哪栋旧楼是哪个年代的产业,曾风光过,又易了主,像围棋盘上被掀空的棋子,局势变了,落了新的棋局。

丛云享受游园的乐趣,回家就找了几张白纸,拼成一个底稿。

齐越回家,看见丛云坐在客厅地板上,拿铅笔尺子,临摹地图玩。

她也不着急画完,只是慢慢将逛过的地方添上。

几百年前,哪个锦纶会馆,是巴蜀丝绸的办事处,哪个旧式祠堂,是省城科考的落脚点。

大都会的地盘上,没有闲笔。

齐越凑近了看她做什么,看清了就乐了。

丛云吓了一跳,齐越轻捏她手,拿走一只铅笔,先在纸上定了王宫位置,说:“给两千年前的城主一点面子。”

他来了兴致,又标了王墓,宣布一个王朝结束了。

丛云和齐越一起描画,两千年易过,遗迹只剩下一些道观寺庙,至于人烟市井,都埋在地下了。

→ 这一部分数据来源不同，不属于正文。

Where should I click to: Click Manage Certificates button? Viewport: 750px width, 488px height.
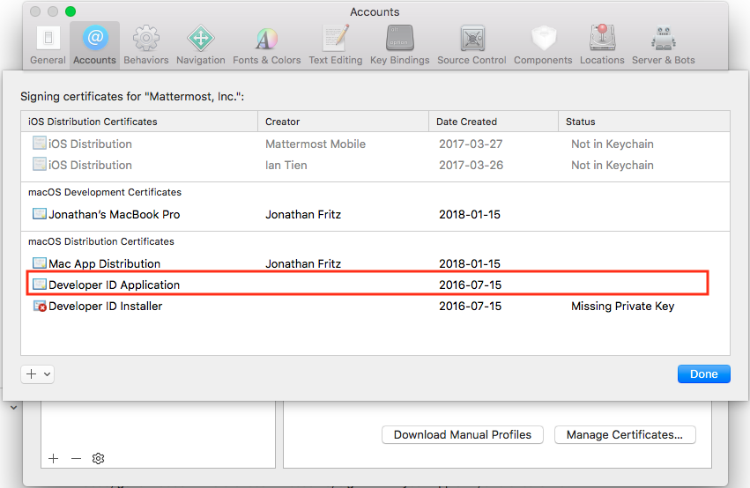tap(624, 434)
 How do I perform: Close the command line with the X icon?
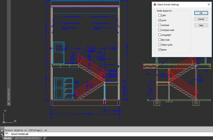[2, 130]
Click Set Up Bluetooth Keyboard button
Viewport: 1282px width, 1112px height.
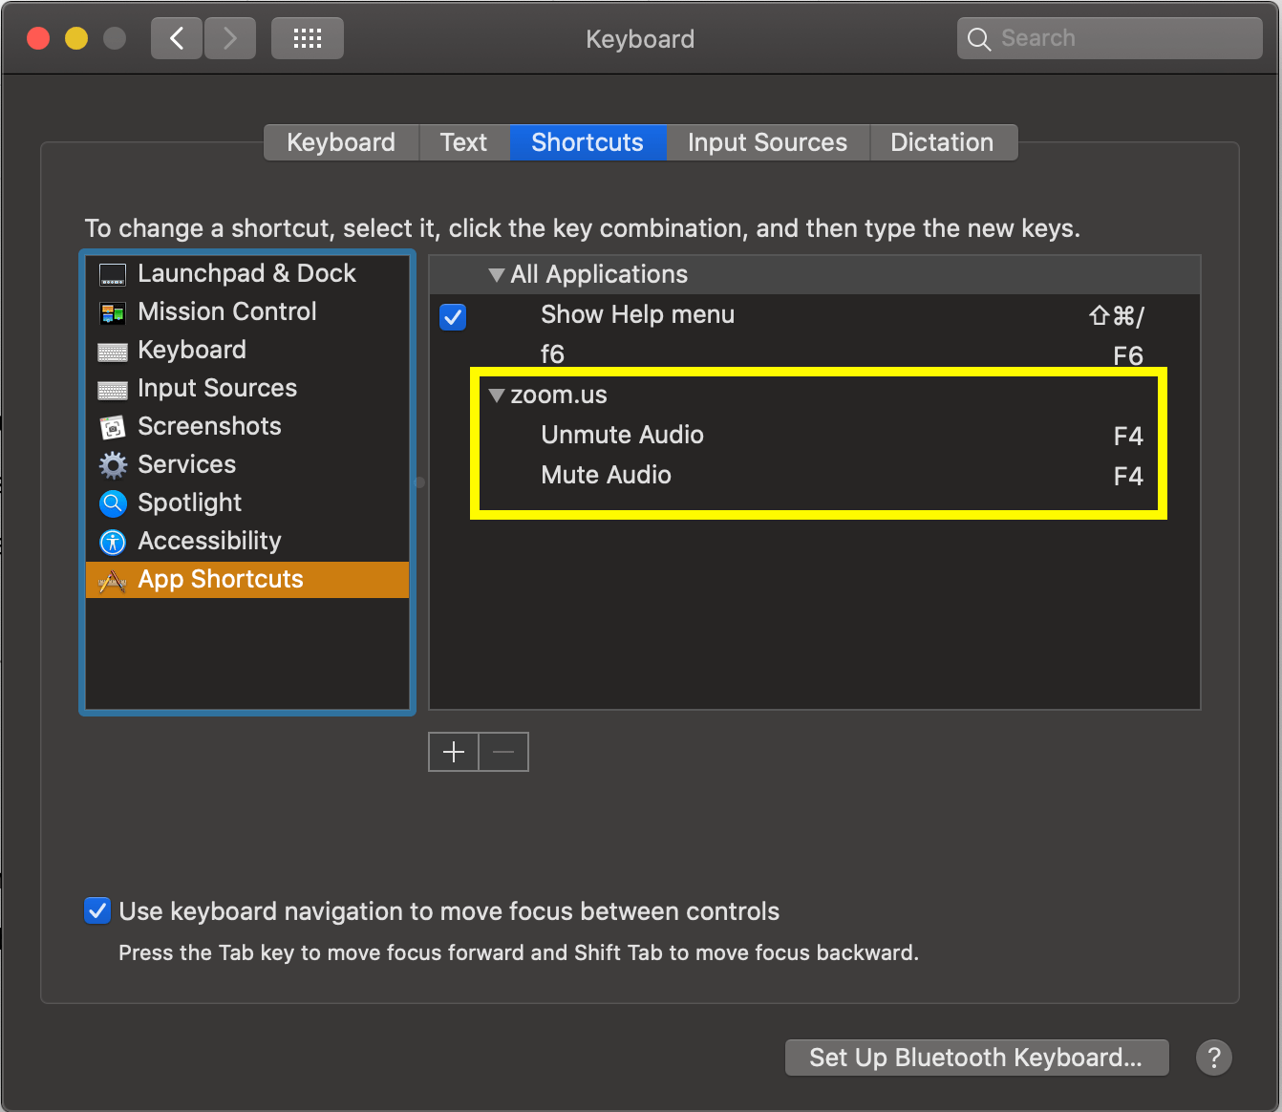pyautogui.click(x=975, y=1058)
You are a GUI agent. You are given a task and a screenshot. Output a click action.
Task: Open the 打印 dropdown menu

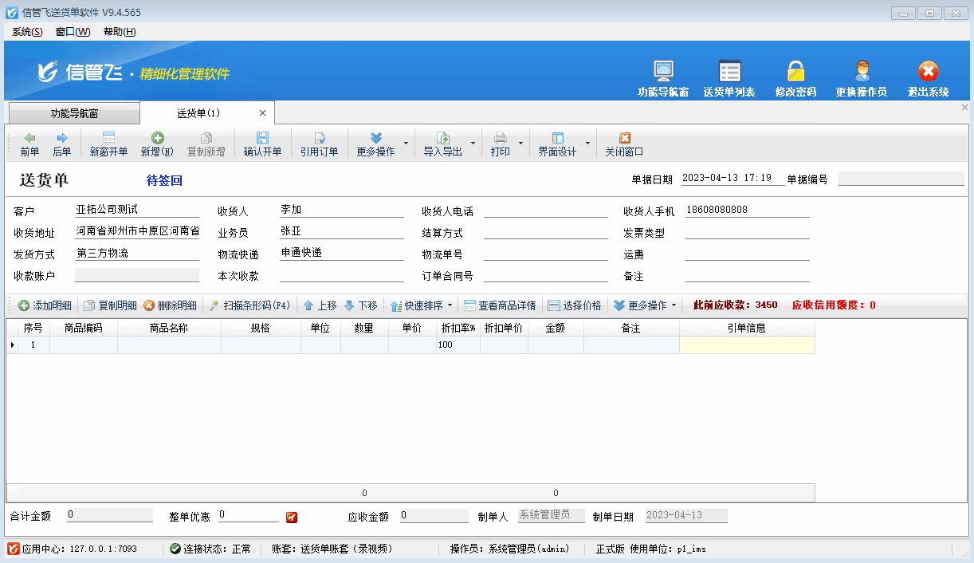(x=521, y=144)
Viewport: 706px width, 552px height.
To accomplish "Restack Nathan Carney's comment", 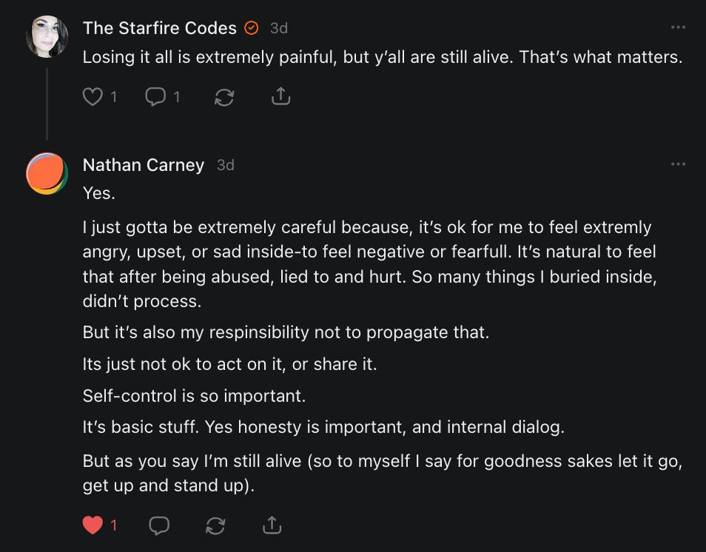I will (x=215, y=525).
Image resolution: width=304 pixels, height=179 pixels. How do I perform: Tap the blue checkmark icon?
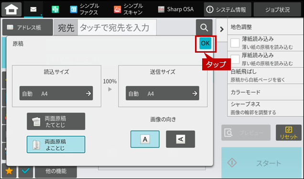tap(26, 171)
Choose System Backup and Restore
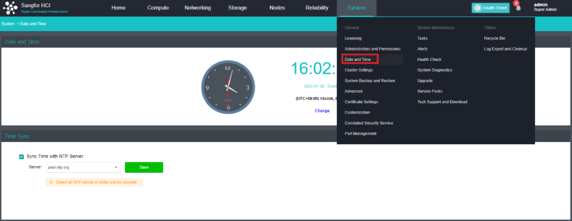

稍稍到近代两三百年,一切又渐渐清晰,散落许多建筑园林。

现代只有四十年,但已经楼宇林立,新旧位置腾挪,有人兴旺,有人倒霉。

丛云新标一栋大楼,齐越说:“那里以前是饮料公司,现在是地产大厦。”

丛云说:“我要买一栋大厦。”

齐越忍俊不禁。

丛云问:“你笑什么?你不相信将来我会有一栋大厦?”

齐越忍笑问:“小妞,假如你有一座大厦,里面做什么产业?”

丛云说:“我还没想好。”

齐越说:“你慢慢想,那么大的饼,可以慢慢画。毕竟刘姥姥逛大观园,也是留了一杯醇酒,慢慢喝。”

丛云扑哧笑了,要打他,齐越扬眉带笑,说:“你要有一栋大厦,那一定上富豪榜,可不能这么暴力,容易上新闻。”